Analyst @Jadennn326eth from Cycle Trading has compiled a detailed table that visually presents the asset-liability situation and mNAV values of major ETH reserve companies (data as of last week).
(Source: @Jadennn326eth, Cycle Trading)
From this comparison chart of ETH reserve companies' mNAV, we can quickly see the "wealth map" of crypto-stock correlation in 2025:
BMNR tops the list with an mNAV of 6.98, with a market capitalization far exceeding its ETH holdings, but this may hide an overvaluation bubble—once ETH corrects, the stock price will also be the first to suffer.
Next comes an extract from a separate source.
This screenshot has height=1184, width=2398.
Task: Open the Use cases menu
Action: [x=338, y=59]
In contrast, BTCS has a relatively low mNAV of 1.53.
Having seen the data of these companies, we must discuss the "Reflexivity Flywheel."
This concept originates from financial mogul George Soros's theory of reflexivity, which has become the "secret engine" behind the soaring stock prices of these companies in the crypto-stock correlation bull market of 2025.
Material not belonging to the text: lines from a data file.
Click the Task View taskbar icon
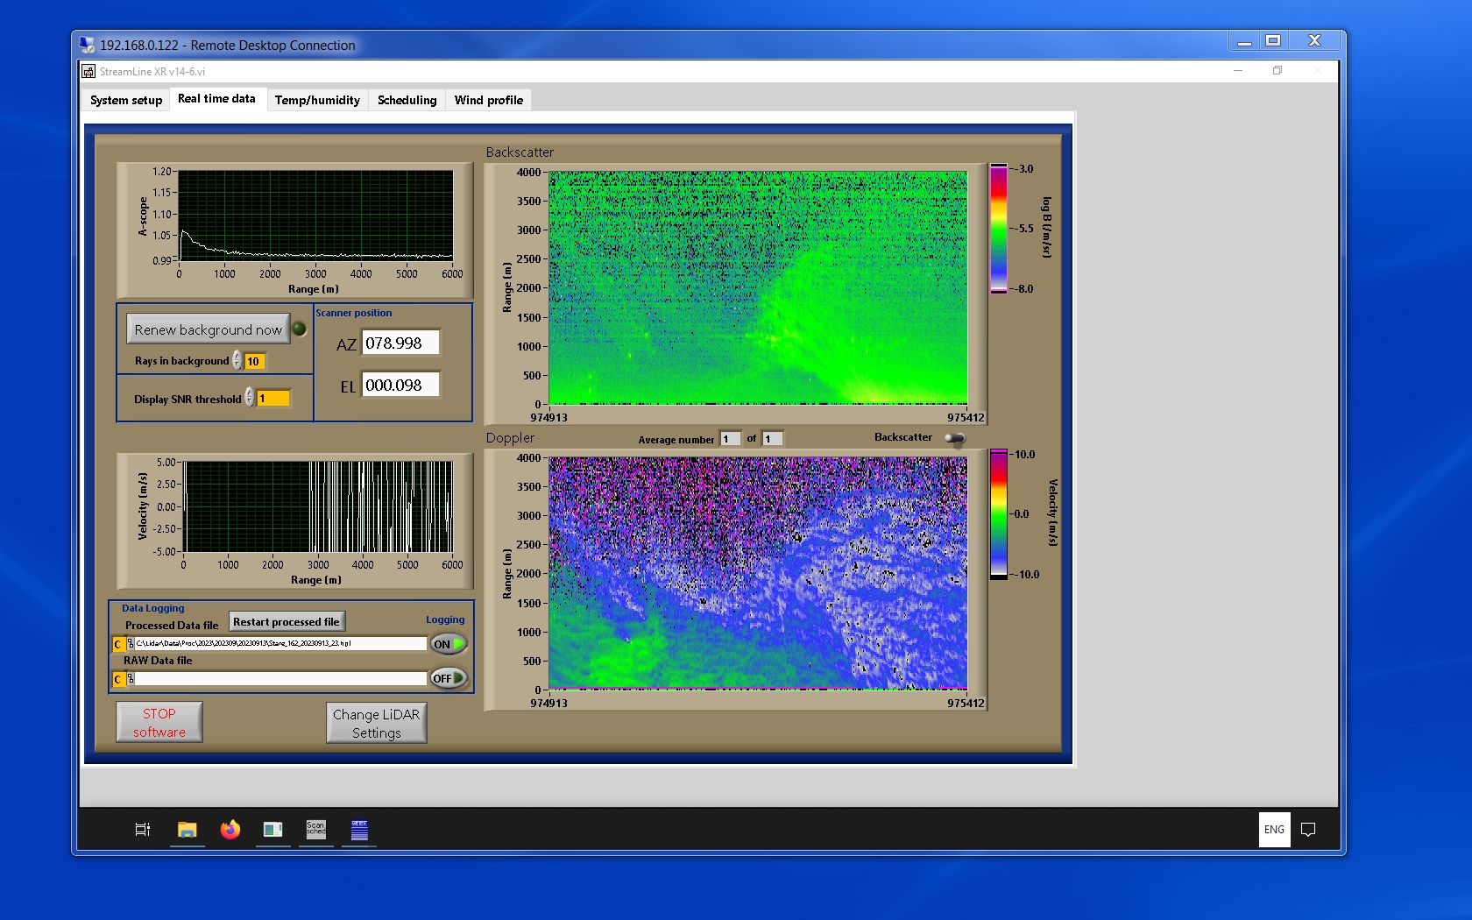(143, 829)
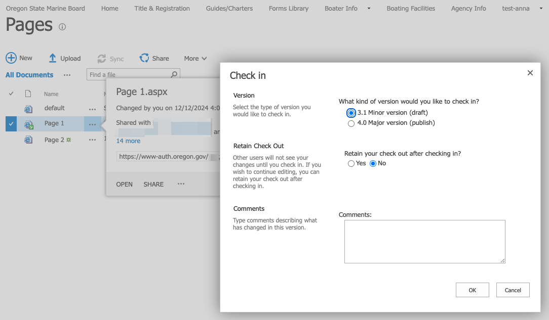Open the Forms Library nav item
The width and height of the screenshot is (549, 320).
pyautogui.click(x=289, y=9)
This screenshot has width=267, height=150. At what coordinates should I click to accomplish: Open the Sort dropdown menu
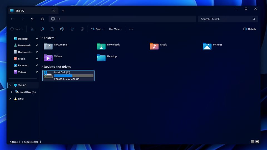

In simple terms, the reflexivity flywheel is a positive feedback loop: The company first issues stock or raises funds through ATM (At-The-Market) financing, using the cash to buy ETH in large quantities; the increase in ETH holdings boosts NAV and mNAV, attracting more investors, causing the stock price to soar; a higher market capitalization makes it easier for the company to refinance and continue increasing its ETH holdings… thus forming a self-reinforcing, snowball-like flywheel effect.
However, if the price of ETH corrects, regulations tighten (such as the SEC's scrutiny of crypto reserve models), or financing costs soar, the ascending flywheel may reverse into a death spiral: stock prices collapse, mNAV plummets, and ultimately, it may be the retail investors in the stock market who get hurt.
In conclusion, by now you should understand:
Indicators like NAV are not a panacea, but rather powerful tools in the toolbox.
As players chase the correlation between cryptocurrencies and stocks, combining the macro trends of Bitcoin/Ethereum, the company's debt levels, and growth rates for rational assessments will help them find their own opportunities in a new cycle that seems full of opportunities but is actually fraught with danger.